Lines from the one with "Task: Open the File menu" up to and including the one with "The width and" are to be copied exactly from the records below, without their pictures.

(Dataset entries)
=====
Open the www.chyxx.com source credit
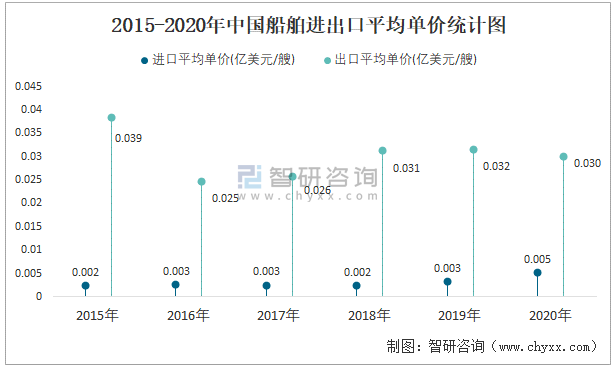 544,347
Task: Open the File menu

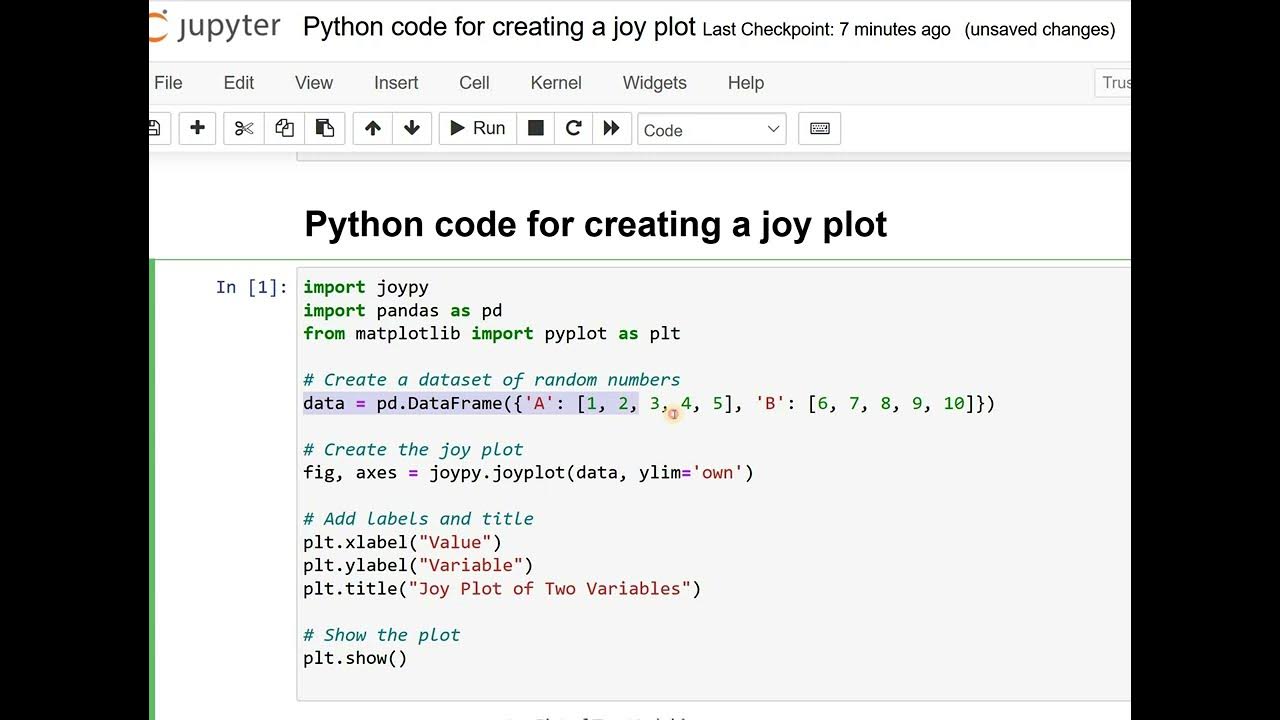Action: 168,83
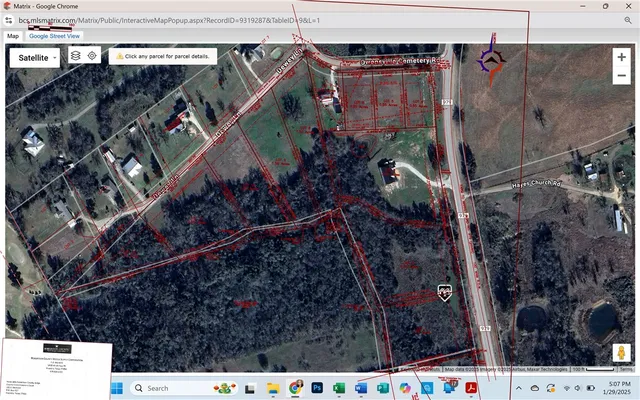Open site information icon in address bar
The height and width of the screenshot is (400, 640).
point(9,19)
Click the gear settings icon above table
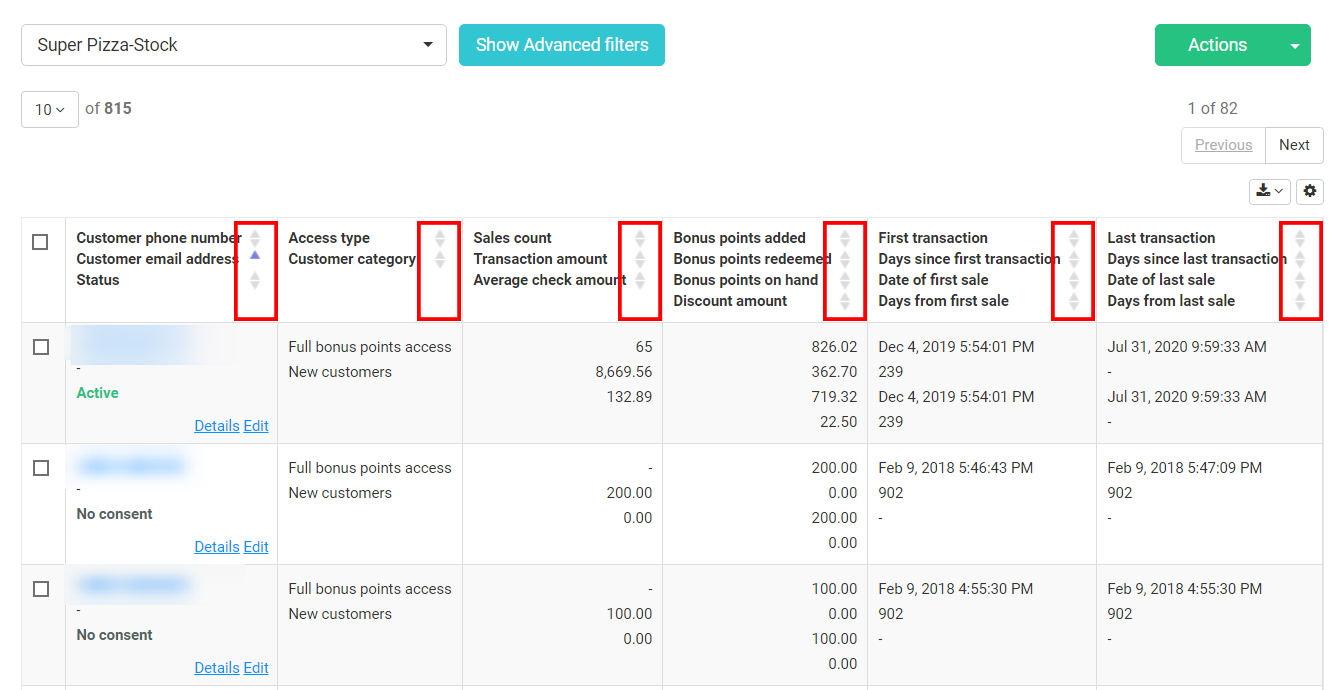This screenshot has width=1340, height=690. [1310, 191]
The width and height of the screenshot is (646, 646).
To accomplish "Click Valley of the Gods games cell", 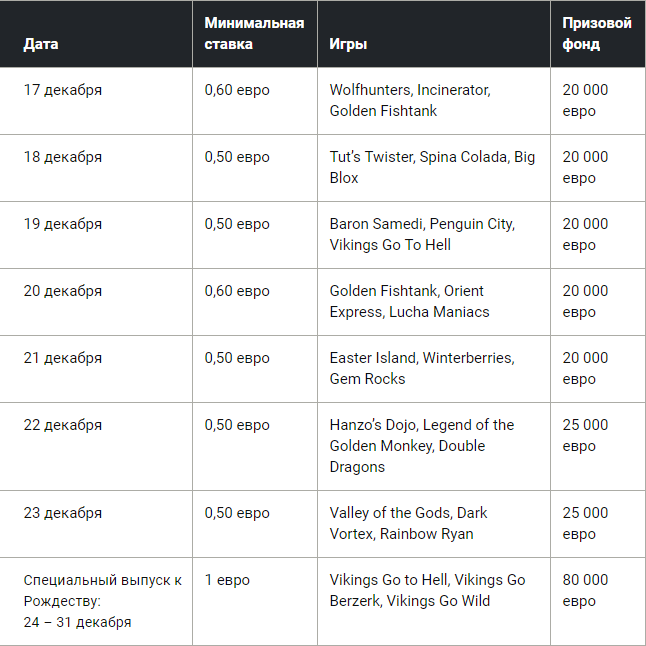I will [x=434, y=524].
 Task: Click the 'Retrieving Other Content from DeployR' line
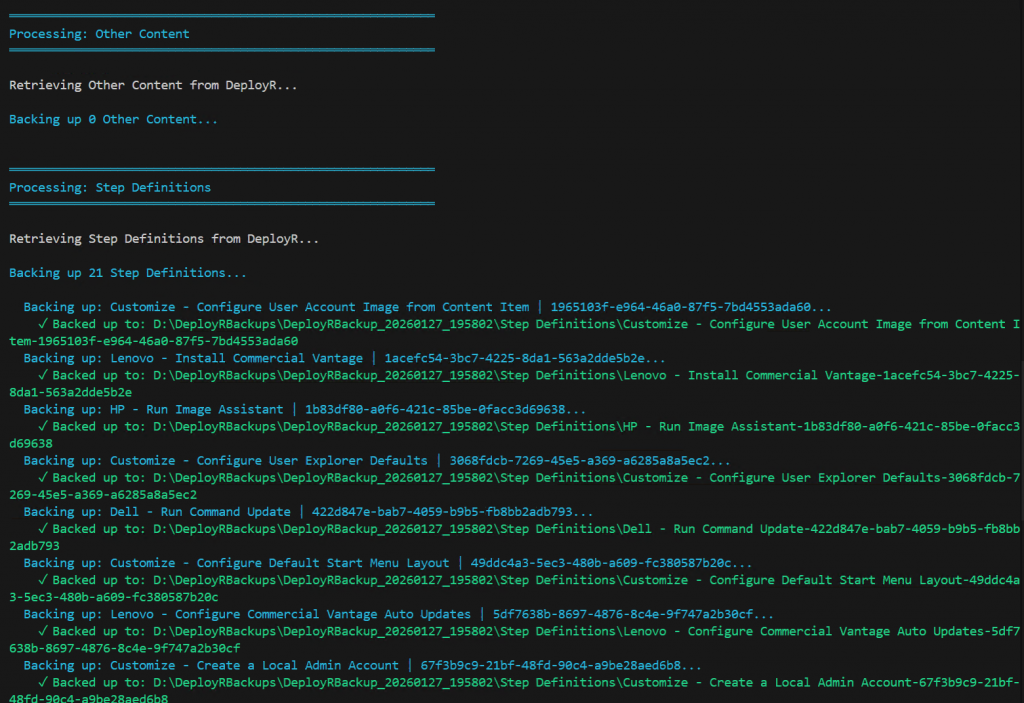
=====
### [Task solution]
Task: Open the File menu

Action: 168,83
Open site information icon in address bar
The height and width of the screenshot is (400, 640).
point(9,19)
Click the gear settings icon above table
This screenshot has width=1340, height=690. [1310, 191]
The width and height of the screenshot is (646, 646).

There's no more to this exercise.